A Dip in Healthcare Cost Increases?

October 6, 2004 (PLANSPONSOR.com) - According to the 2005 Towers Perrin Health Care Cost Survey, employers can expect an 8% increase in 2005 health-care costs - the first significant break in the double-digit cost spiral in over half a decade.

Next year’s cost increase, at an average of $582 per employee, would have been close to $700 but for employer efforts to improve efficiency through vendor management and care management initiatives, according to Towers Perrin.

However, “Don’t be fooled into thinking that total costs will be significantly lower this year than in years past,” cautioned Jim Foreman, Managing Director of Global Health and Welfare for Towers Perrin. “The cumulative effect of soaring costs year over year has created a bigger cost base, which means that, while this year’s percentage increase creates an appearance of lower costs, the increase in the actual dollar amount is similar to year’s past.”

According to the survey, employees will contribute 16% of the premium cost for employee-only coverage and 25% for dependent coverage (21% overall). In dollar terms, employees will contribute an average of $57 a month ($680 annually) for employee-only coverage and $208 a month ($2,503 annually) for family coverage in 2005.

Cost Shifts

Employees are paying 56% more in health care costs today than they spent four years ago, and 71% more than they spent eight years ago. At the same time, employers are paying 63% more in health care costs today than they spent four years ago, and 87% more than they spent eight years ago, according to Towers. Still, this year’s survey shows that the average employee share of premium costs will increase 14% in 2005, while the employer share will increase by 7% in 2005. In addition, this year’s survey respondents reported an average reduction in benefit levels of 2%, increasing employees’ expenses at point of care through higher co-pays and deductibles (which are in addition to employees’ premium contributions).

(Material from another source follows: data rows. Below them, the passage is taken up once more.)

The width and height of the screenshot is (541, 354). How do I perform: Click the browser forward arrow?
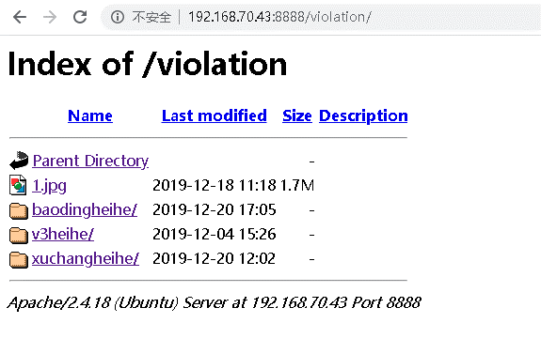coord(50,17)
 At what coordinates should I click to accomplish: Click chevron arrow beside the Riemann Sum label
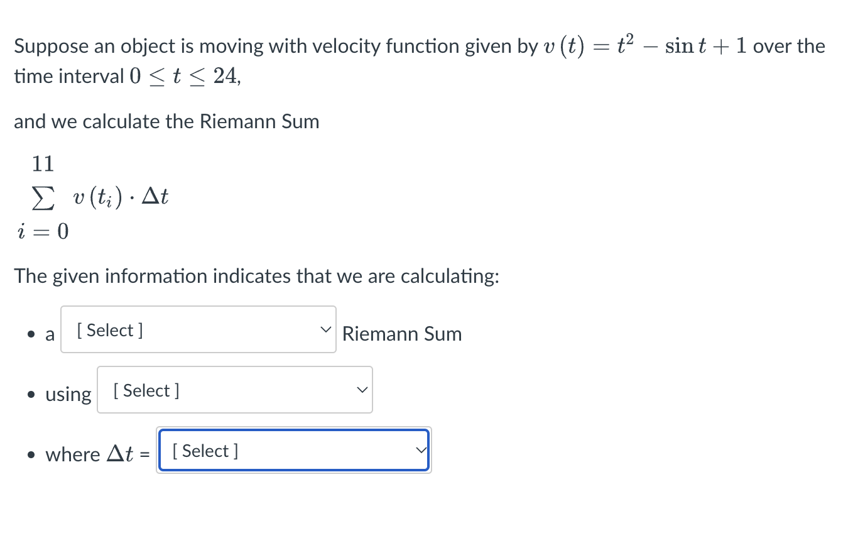tap(325, 329)
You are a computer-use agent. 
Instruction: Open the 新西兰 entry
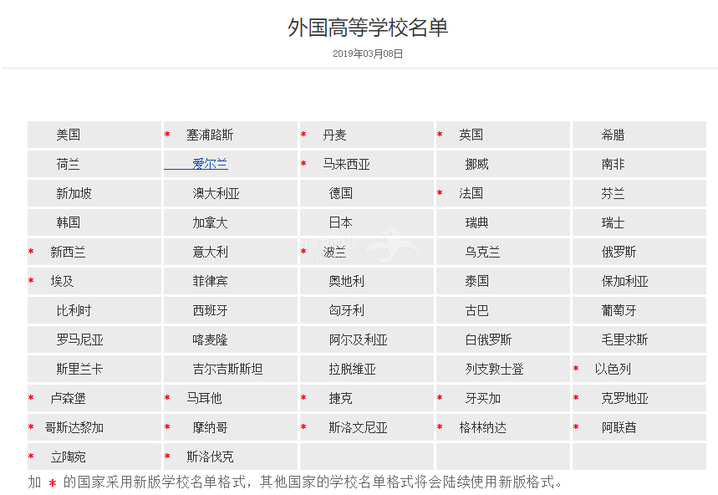tap(68, 252)
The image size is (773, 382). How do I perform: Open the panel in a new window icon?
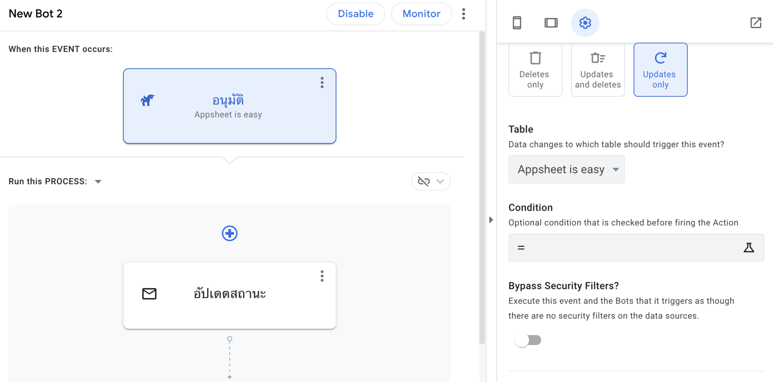pyautogui.click(x=756, y=23)
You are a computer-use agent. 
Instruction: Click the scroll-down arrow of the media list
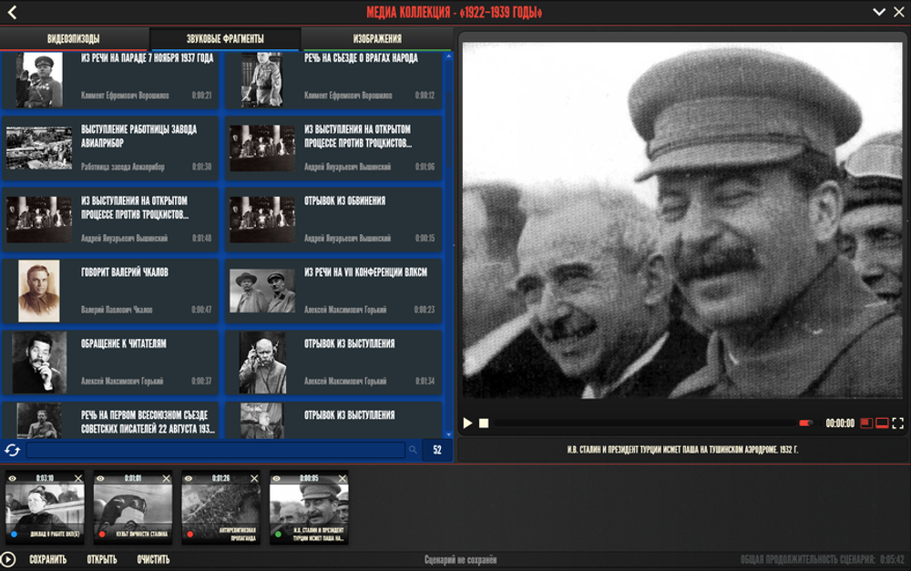click(x=448, y=434)
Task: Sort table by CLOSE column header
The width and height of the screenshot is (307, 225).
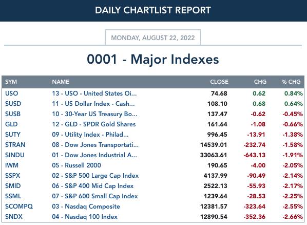Action: 219,82
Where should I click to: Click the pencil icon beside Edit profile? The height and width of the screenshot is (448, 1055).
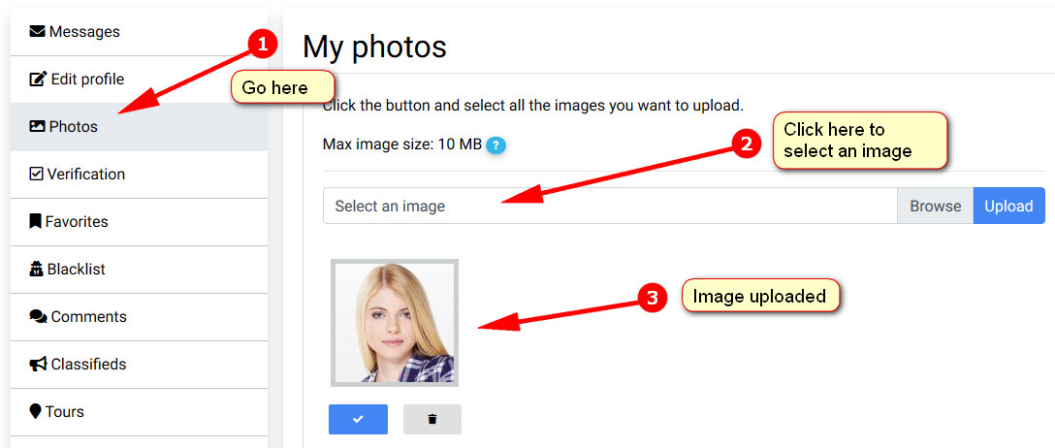coord(38,80)
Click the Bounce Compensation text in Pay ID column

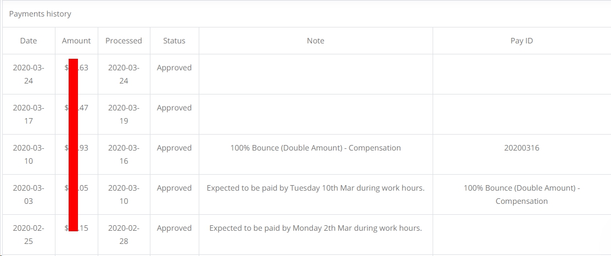point(522,194)

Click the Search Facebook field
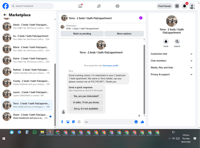pos(32,6)
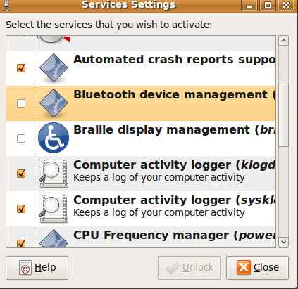
Task: Enable Braille display management checkbox
Action: point(21,139)

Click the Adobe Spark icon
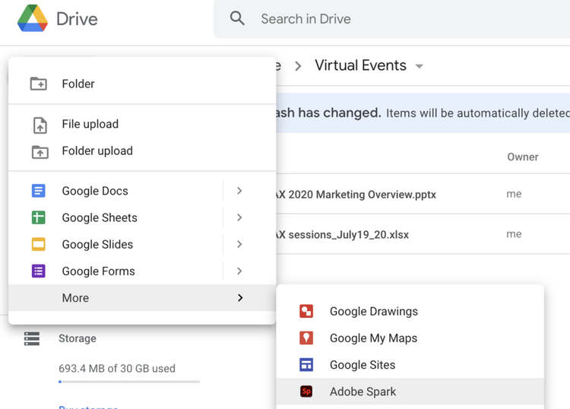pyautogui.click(x=306, y=392)
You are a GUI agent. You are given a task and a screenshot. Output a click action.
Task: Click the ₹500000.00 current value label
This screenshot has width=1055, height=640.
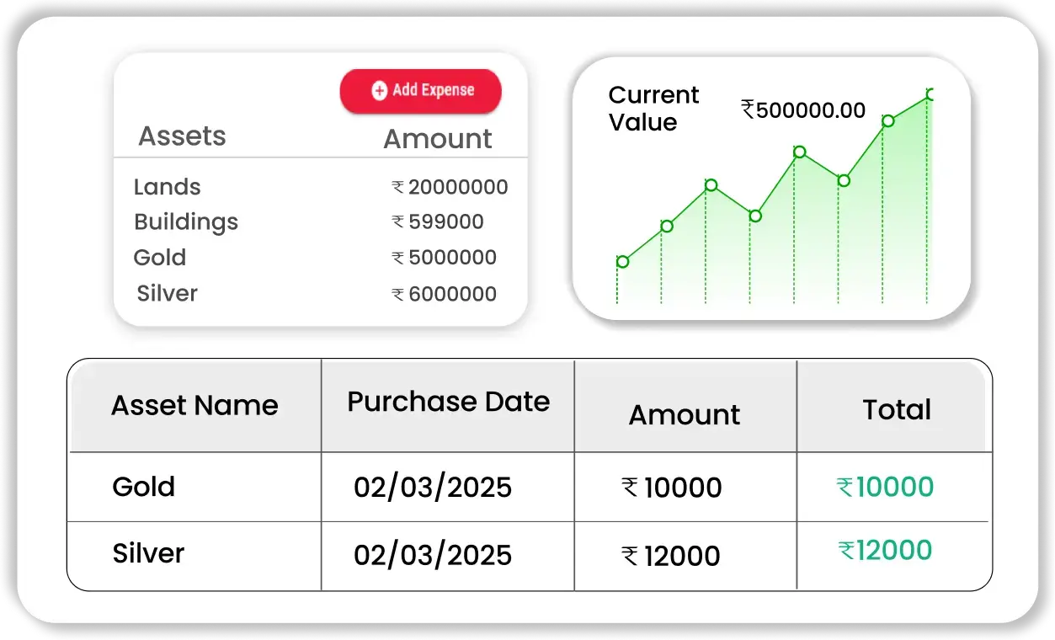coord(803,110)
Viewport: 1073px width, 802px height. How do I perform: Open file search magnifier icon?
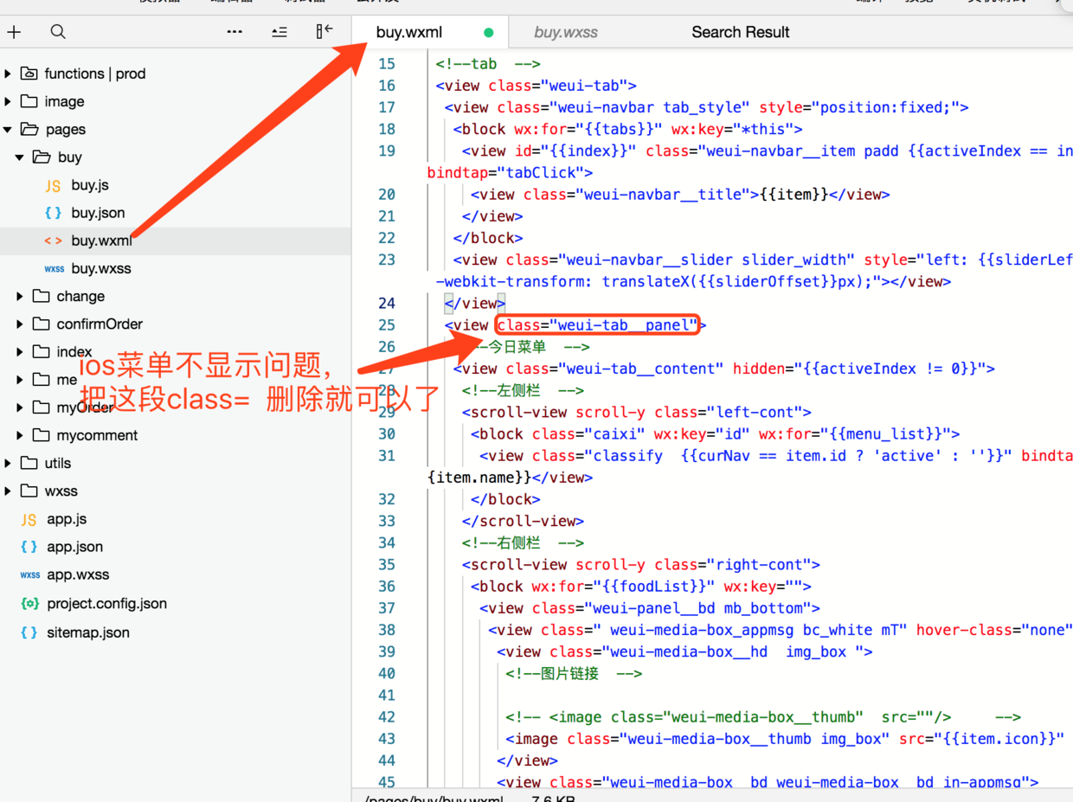point(58,32)
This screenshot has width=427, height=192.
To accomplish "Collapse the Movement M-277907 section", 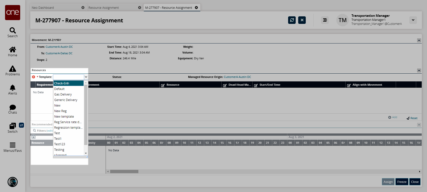I will [419, 40].
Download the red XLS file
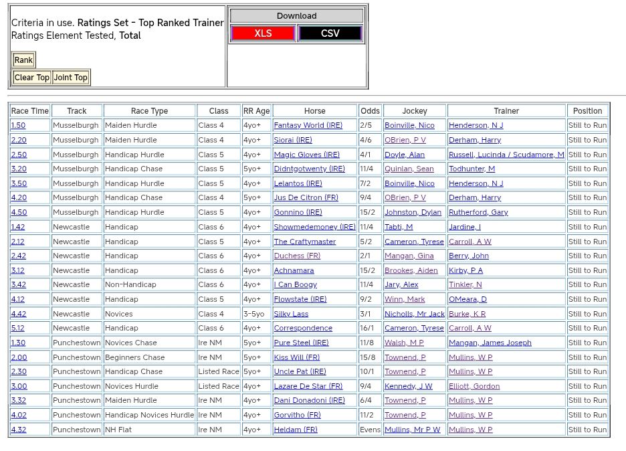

The survey found that the average reported 2005 cost of medical coverage for all types of health plans combined is:

  • $328 per month ($3,936 annually) for employee-only coverage;
  • $668 per month ($8,016 annually) for employee-plus-one-dependent coverage and
  • $945 per month ($11,340 annually) for family coverage

Towers noted that the 11% increase over 2004 is higher for retirees under age 65 than the 8% average for active employees, a trend that has persisted in employer-sponsored plans since 1999.

Retiree Impacts

Retirees, meanwhile, will contribute over 40% of the total cost of their coverage. Retirees under 65 will pay an average of $180 a month ($2,166 annually) for retiree-only coverage, while retirees age 65 and older will pay an average of $104 a month ($1,248 annually) for retiree-only coverage

As for Medicare-eligible retirees, the impact of the Medicare Modernization Act (MMA) is already being felt as Medicare Advantage plans begin to lower premiums in response to renewed government support. Towers said that premium reductions are especially significant in certain states such as , which will see a reduction in Medicare Advantage premiums of about 10%. A quarter of the Towers Perrin survey respondents say they will encourage enrollment in Medicare Advantage plans and, in response to the new Medicare subsidy for employer-provided drug benefits, over half (60%) say they will provide 2005 prescription drug coverage for retirees that is at least as rich as the standard Part D benefit. As many as 5% of the large employer plan respondents say they plan to introduce tax-favored health savings accounts (HSAs) in 2005, even though the government has only just recently provided guidance on how these accounts will work (see Treasury Department Out with HSA Technical Guidance ).

The Towers Perrin results suggest there is a dramatic difference in cost increases between HMOs (10%) and self-funded PPOs (7%). This may be due in part to two factors, according to the survey’s authors: Either there continues to be underwriting conservatism on the part of the HMOs that is not in line with current trend forecasts, or HMOs set their 2005 cost increases earlier in the year, when it was more difficult to project costs into 2005.

This year’s survey includes data on the health benefit programs provided by 200 of the nation’s largest employers, covering over 4.5 millionemployees, retirees and dependents.